**Work to be completed:**
Transcribe only the lines between the first line of the records and the line containing "Viewport: 802px width, 626px height.", inclusive, exactly as written.

**Given entries:**
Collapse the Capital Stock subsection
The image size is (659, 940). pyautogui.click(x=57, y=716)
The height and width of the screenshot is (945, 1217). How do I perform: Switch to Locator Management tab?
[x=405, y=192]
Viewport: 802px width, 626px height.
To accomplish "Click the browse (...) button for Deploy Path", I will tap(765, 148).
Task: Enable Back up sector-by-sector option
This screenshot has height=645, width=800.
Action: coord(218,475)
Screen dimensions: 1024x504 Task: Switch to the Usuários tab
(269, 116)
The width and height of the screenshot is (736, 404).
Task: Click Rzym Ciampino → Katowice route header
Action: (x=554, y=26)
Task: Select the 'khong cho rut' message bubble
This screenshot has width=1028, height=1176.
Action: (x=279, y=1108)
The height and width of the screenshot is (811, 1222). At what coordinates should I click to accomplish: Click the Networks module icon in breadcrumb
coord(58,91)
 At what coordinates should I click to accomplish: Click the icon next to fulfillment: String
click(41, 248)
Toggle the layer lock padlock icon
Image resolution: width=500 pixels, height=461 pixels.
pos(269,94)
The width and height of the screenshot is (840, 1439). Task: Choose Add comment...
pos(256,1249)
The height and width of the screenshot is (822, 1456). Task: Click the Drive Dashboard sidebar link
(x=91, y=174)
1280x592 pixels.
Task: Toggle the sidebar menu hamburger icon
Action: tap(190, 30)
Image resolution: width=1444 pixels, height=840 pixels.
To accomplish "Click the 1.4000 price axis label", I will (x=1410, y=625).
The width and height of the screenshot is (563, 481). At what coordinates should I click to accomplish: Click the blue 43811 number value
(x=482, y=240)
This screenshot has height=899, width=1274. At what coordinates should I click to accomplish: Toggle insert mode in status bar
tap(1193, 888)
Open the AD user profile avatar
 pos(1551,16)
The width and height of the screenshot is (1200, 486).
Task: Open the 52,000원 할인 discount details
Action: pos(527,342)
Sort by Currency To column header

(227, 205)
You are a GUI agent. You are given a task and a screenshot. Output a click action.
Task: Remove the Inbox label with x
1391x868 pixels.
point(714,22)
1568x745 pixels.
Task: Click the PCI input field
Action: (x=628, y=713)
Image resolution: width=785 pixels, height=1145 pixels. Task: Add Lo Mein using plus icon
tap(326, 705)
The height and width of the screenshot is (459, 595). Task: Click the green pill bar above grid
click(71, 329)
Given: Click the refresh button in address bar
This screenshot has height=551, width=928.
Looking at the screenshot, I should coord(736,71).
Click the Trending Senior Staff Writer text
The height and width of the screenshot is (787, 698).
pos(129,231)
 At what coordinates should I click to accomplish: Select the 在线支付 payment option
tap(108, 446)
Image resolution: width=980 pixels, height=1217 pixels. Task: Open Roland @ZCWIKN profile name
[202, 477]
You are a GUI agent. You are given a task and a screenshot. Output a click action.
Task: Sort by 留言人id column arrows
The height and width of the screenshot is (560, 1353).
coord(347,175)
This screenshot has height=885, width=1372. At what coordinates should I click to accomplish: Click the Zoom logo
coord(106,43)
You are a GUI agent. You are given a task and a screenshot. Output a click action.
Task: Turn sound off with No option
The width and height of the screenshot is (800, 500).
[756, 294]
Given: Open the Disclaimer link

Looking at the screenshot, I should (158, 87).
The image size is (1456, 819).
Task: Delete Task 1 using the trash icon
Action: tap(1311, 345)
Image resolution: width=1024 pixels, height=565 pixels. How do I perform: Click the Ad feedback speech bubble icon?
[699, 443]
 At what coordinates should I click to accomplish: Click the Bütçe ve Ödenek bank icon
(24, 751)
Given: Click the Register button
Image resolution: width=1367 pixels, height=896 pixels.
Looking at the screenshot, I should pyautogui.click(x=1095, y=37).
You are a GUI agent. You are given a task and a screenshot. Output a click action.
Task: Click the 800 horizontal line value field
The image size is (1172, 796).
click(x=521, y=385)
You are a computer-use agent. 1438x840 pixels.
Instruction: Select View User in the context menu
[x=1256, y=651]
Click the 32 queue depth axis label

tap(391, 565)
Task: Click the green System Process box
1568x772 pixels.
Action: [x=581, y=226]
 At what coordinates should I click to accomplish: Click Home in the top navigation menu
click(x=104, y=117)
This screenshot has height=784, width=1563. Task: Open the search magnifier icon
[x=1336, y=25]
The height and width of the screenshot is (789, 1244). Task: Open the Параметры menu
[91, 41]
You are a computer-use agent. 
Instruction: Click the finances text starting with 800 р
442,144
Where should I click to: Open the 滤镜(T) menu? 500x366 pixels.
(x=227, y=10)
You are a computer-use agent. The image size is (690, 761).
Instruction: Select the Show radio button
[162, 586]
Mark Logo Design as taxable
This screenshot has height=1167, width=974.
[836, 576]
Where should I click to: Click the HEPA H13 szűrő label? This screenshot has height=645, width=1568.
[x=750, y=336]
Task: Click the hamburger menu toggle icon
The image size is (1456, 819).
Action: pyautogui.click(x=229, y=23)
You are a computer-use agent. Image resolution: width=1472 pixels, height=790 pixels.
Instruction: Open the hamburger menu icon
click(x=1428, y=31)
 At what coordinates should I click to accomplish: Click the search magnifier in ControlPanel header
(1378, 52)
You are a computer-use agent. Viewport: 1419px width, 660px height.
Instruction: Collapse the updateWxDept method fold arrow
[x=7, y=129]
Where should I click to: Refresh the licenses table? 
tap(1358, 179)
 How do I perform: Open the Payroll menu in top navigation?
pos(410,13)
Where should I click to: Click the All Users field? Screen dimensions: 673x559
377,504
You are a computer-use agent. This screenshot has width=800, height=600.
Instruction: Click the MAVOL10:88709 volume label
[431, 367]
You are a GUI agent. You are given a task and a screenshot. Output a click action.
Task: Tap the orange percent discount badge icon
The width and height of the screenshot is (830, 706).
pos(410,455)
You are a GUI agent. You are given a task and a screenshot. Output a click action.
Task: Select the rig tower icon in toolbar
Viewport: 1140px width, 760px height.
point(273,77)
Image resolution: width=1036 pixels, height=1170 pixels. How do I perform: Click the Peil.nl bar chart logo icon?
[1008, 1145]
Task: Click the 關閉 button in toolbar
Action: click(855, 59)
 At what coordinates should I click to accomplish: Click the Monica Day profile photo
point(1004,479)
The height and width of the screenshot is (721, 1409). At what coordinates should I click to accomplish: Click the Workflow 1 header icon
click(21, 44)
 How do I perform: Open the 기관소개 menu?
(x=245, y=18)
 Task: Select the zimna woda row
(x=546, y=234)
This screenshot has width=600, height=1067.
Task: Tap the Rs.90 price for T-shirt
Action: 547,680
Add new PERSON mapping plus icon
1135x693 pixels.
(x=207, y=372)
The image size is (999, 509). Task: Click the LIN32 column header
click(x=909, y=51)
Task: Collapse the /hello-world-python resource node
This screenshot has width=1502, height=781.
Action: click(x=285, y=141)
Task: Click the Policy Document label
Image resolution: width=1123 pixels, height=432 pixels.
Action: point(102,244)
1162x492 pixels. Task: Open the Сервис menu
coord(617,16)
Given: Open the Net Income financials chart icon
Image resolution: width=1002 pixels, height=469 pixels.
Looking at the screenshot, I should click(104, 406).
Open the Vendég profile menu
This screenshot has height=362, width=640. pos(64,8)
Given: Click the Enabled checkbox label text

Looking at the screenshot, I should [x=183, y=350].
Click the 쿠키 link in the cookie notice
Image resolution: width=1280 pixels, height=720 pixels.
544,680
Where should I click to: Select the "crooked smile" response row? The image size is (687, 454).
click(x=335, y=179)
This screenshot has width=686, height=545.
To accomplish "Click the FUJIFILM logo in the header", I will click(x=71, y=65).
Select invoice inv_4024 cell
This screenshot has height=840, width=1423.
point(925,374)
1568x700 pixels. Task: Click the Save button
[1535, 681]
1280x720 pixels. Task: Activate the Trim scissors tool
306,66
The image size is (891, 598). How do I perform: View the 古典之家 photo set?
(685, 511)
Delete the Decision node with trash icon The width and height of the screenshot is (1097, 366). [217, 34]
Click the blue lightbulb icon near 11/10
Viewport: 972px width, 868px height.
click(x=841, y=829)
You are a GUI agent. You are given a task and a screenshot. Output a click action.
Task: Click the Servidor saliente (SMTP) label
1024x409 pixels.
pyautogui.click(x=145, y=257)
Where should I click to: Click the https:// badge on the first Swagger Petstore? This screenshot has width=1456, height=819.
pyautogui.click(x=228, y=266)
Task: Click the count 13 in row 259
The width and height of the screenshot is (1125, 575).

**Answer space:**
Collapse the Capital Stock subsection
The image size is (659, 940). pyautogui.click(x=57, y=716)
The height and width of the screenshot is (945, 1217). How do I perform: Switch to Locator Management tab?
[x=405, y=192]
Viewport: 802px width, 626px height.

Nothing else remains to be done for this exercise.